I have been writing for some months about the many benefits of component content management and structured publishing. They include content reuse, multi-format, and multi-channel output from single sources, and ease of translation and localization when the components are translated and approved independently.
Writers who are skilled at creating topic-based content components are in great demand, not only in technical publications departments, where they have been preparing help documentation this way for years, but in general corporate marketing, which also wants the return on investment and faster time to market, including international markets, provided by structured publishing.
I have been enthusiastic about the new DITA standard, which is now being specialized and extended into new areas like eLearning and Help. Some software vendors are also noticing the appeal of these benefits and are redesigning their tools to offer them, but not always by implementing the new structured information standards--at least at the moment.
A lot of what is called reuse is simply copy and paste from the source. The best way to reuse content is to have that content only included by reference to the location of the original. This is called an "Xinclude" in XML, or a "conref" (for content reference) in DITA.
With reuse by reference, you can change the original and it changes in all the places it is being reused.
Now we are seeing this kind of reuse in the latest Creative Suites from Adobe: Creative Suite 3 Design for graphic designers, CS3 Web for web developers, and CS3 Production for audio/video producers. Note that these comprehensive suites all include some tools that Adobe acquired with their Macromedia purchase, most importantly Flash, but also Dreamweaver, RoboHelp, the former RoboDemo (now Captivate), and Breeze (now Connect).
So what does reuse mean in the context of a Creative Suite? It means creating an asset in one tool then incorporating it in another by reference. When you edit the original material, it gets changed wherever it is included.
This is nowhere more important than in a new Adobe tool suite, to be released later this month and aimed at technical writers, subject matter experts who want to try their hand at producing their own documentation, and instructional designers hoping to produce their own course materials.

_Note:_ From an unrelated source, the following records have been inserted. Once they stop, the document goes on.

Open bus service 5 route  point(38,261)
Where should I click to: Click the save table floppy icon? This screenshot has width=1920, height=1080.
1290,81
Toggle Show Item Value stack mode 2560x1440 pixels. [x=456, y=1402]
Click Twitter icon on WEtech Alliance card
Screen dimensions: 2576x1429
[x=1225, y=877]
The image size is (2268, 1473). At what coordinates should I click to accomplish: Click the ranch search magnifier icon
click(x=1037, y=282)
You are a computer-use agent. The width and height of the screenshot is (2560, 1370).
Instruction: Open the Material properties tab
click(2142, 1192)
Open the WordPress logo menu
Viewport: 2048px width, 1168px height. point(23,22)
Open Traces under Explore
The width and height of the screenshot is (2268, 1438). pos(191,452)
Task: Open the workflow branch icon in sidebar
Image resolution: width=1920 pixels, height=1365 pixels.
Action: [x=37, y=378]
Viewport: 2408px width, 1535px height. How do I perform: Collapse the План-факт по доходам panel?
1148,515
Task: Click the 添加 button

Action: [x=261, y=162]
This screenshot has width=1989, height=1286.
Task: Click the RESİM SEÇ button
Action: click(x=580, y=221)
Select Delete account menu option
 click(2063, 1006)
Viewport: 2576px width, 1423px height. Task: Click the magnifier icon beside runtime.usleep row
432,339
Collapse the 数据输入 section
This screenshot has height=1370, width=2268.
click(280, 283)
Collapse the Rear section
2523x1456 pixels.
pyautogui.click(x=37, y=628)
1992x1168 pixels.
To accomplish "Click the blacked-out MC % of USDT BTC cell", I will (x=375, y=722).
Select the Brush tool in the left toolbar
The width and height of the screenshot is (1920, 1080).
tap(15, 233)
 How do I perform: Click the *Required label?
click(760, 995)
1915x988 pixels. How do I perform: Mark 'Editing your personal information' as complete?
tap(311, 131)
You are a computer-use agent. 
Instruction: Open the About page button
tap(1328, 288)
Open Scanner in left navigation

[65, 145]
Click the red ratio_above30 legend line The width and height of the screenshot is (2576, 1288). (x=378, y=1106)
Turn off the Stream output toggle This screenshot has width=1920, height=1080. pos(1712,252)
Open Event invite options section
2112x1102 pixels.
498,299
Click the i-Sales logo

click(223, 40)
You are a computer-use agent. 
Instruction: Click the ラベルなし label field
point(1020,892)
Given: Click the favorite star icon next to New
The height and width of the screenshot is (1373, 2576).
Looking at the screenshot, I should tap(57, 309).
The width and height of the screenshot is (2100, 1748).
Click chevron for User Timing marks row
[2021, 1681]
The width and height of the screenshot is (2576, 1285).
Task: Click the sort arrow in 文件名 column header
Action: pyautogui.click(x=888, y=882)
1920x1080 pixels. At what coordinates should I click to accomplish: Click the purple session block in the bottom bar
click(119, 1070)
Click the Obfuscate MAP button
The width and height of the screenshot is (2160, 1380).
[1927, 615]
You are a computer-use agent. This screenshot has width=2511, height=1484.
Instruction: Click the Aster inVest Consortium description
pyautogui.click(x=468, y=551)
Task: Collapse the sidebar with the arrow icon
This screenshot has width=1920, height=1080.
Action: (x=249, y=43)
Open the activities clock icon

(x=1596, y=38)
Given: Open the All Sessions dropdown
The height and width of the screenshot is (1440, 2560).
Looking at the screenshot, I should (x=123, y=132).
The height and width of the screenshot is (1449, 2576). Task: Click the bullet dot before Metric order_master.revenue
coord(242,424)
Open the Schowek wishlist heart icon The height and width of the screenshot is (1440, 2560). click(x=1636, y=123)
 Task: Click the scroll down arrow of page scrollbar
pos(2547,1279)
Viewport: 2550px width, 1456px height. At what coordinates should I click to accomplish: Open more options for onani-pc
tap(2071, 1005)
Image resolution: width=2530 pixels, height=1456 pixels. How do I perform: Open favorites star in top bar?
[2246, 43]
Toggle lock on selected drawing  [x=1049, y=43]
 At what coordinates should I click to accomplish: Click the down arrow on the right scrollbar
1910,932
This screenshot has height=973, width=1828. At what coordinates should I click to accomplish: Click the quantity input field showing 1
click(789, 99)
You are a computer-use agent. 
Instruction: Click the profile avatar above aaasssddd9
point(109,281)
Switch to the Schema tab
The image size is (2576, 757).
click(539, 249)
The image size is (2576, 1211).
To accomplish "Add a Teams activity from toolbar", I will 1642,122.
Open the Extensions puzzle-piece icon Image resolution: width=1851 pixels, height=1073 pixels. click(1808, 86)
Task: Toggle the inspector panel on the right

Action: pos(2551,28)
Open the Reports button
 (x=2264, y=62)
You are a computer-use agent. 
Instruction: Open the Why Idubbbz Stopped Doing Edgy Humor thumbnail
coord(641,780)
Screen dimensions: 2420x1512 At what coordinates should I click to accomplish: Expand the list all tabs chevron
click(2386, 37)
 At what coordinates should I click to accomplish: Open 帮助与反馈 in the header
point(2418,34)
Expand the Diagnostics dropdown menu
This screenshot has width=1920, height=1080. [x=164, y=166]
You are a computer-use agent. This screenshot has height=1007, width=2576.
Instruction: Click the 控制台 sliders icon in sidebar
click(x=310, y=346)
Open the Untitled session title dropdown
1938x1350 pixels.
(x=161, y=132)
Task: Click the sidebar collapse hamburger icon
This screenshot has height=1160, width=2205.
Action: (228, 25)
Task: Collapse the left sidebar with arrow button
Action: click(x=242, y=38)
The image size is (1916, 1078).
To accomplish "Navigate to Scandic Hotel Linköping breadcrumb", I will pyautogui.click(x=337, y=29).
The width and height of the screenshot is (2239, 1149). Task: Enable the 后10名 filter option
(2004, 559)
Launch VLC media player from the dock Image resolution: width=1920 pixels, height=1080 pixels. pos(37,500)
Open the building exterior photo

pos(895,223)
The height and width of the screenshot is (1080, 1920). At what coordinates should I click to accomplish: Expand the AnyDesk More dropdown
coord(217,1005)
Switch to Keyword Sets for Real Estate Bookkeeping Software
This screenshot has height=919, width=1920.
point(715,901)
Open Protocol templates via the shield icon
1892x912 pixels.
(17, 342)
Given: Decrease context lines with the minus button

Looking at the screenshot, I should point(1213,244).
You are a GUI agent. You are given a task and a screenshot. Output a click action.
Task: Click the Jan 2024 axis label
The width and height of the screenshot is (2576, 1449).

The new suite is called Adobe Technical Communication Suite. It combines the just released FrameMaker 8, RoboHelp 7 (the second release of RoboHelp this year and proof of Adobe's commitment to maintaining their user assistance tool as a market leader), Captivate 3 (also recently released and filling the eLearning hole left by Macromedia Authorware) , and Acrobat 8 (with its extraordinary ability to integrate 3D files that can be viewed in interactive 3D in the latest Acrobat Readers).
The Technical Communication Suite is fully multilingual with Unicode support throughout. Not only are font menus showing options in the font itself, menus and other options display in their native languages.
You can include Help in FrameMaker projects, eLearning in RoboHelp and in Frame, 3D animations in Help and Frame and in PDF documents, RoboHelp screen captures from Frame, etc, etc. All the tools include direct access to aspects of the others from within the tool. You do not have to leave one tool to "Edit with…" another tool. And no longer are conversions needed to reuse assets.
If you reuse some Frame content in a RoboHelp project, and then update the Frame document, it automatically updates in your RoboHelp. This is meaningful single-sourcing without XML includes or DITA conrefs.
It's like one big toolset for technical communicators and for instructional designers.
To add to their total integration, all the Creative Suites include Adobe Bridge to organize and locate assets. The next step in asset integration for technical communicators would probably be a full component content management system. But short of that Adobe is adding its Adobe Connect technology to enhance collaborations between users of their suites.
Acrobat can produce PDFs for review and approval and then initiate an Adobe Connect session to move the approval process forward.
Since FrameMaker has considerable DITA support, and since DITA is now being extended to create Help (and eLearning) content, I am looking forward to RoboHelp (maybe even Captivate) importing and exporting DITA documents some day.
One vendor set to do this now is WebWorks. Earlier releases of FrameMaker were bundled with Quadralay WebWorks to provide the HTML output. Now that FrameMaker includes HTML among its many output formats, I am keeping an eye on Quadralay, which has just released the latest version of ePublisher, which it calls a "publishing platform." It has considerable support for the DITA structured publishing standard and can merge DITA XML documents with FrameMaker and Word content to make a single online deliverable.
With a standard like DITA, every compliant tool becomes interoperable and your toolbox becomes one big interoperating toolset. Now that is a sweet suite future.